Críticas

Eclipse Total (1995)

Contando com mais acertos do que erros, Eclipse Total entra no rol das boas adaptações de King!

Eclipse Total (1995) (2)

Eclipse Total
Original:Dolores Claiborne
Ano:1995•País:EUA
Direção:Taylor Hackford
Roteiro:Tony Gilroy, Stephen King
Produção:Taylor Hackford, Charles Mulvehill
Elenco:Kathy Bates, Jennifer Jason Leigh, Christopher Plummer, Judy Parfitt, David Strathairn, Eric Bogosian, John C. Reilly, Ellen Muth, Bob Gunton, Wayne Robson, Ruth Marshall

O primeiro romance de Stephen King a ser escrito completamente em primeira pessoa e sem divisão em capítulos (esse último aspecto usado também em Cujo), Eclipse Total (ou Dolores Claiborne) é um livro de 1992 que traz mais uma de suas histórias que se distanciam (pelo menos em grande parte) do universo sobrenatural característico da maior parte de sua obra.
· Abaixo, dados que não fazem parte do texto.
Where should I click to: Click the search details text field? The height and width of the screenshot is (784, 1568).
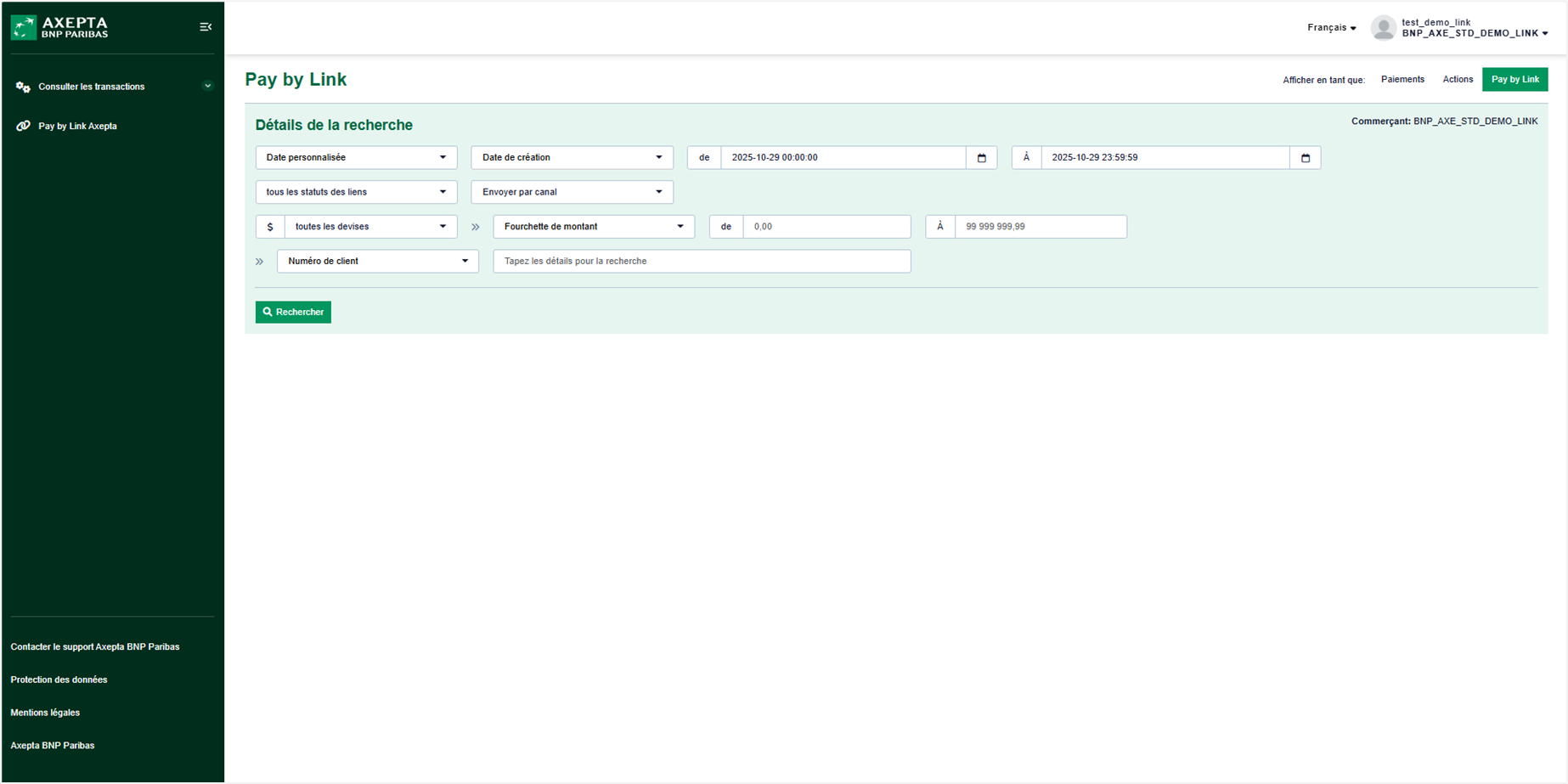pos(702,262)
Constituindo-se como um thriller psicológico, o romance também é interessante por ter uma ligação narrativa e também temática com outro trabalho do autor, Jogo Perigoso, também de 1992 e que originalmente fazia parte de um projeto chamado In the Path of the Eclipse (em ambos há a ocorrência de um eclipse total como parte das tramas, embora a ideia tenha sido posteriormente rejeitada por King).
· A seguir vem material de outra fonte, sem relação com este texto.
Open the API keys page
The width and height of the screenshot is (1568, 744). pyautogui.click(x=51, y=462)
Como se tornou tradição no cinema americano, os sucessos literários não demoram muito tempo a serem transpostos para as telonas e três anos foram o suficiente para que a obra fosse adaptada pelo roteirista Tony Gilroy (responsável pelos roteiros da franquia Bourne) e dirigida por Taylor Hackford (Advogado do Diabo), mudando por razões óbvias a narrativa em forma de monólogo do livro para um formato padrão. O longa conta a história de Dolores Claiborne (Bates), que cuidava sozinha da velha e rica Vera Donovan (Parfitt) em uma pequena e isolada cidade no Maine. Um dia a senhora aparece morta ao pé da escada e Dolores surge como a única suspeita. Sua filha Selena (Jason-Leigh), uma jornalista de Nova Iorque, chega ao local após mais de uma década sem ver a mãe e conflitos familiares se desenrolam, revelando segredos do passado ao mesmo tempo em que acompanhamos as investigações sobre a morte de Vera.

Eclipse Total (1995) (1)

Beneficiado por boas atuações num elenco homogeneamente competente, Hackford emprega uma direção convencional ao mesmo tempo em que entrega uma estética bastante virtuosa utilizando a saturação e a dessaturação da fotografia de Gabriel Baristain, respectivamente quando emprega o passado ainda esperançoso e quente em oposição ao presente frio e denso das personagens. Há ainda a fluidez na montagem de Mark Warner, que confere um maior dinamismo e fluidez à narrativa que é em sua essência bastante lenta. A trilha sonora pesada e simples mais atrapalha do que ajuda na construção do filme, que acaba se parecendo nesse aspecto mais como um telefilme de Sessão da Tarde. E embora a transição passado/presente acabe até ajudando como já mencionado (algo difícil de ocorrer já que tais idas e voltas tendem a fragmentar o roteiro), o filme acaba descambando para um terceiro ato morno que contém um desfecho um tanto abrupto e burocrático, não permitindo uma maior conexão com o espectador.

Elipse Total (1995) (1)

Contando com mais acertos do que erros, Eclipse Total entra no rol das boas adaptações de King, ainda que fique um sentimento de que poderia ser bem melhor nas mãos de outro roteirista.

Curiosidades:

Stephen King escreveu o papel de Dolores já tendo em mente Kathy Bates. Ele havia ficado impressionado quando encontrou com a atriz durante as filmagens de Louca Obsessão;

– Durante a briga entre Dolores e seu marido, ela menciona que ele pode ir parar em Shawshank pelo que fez. Shawshank faz parte do título e o local onde se passa a história The Shawshank Redemption (e no filme Um Sonho de Liberdade).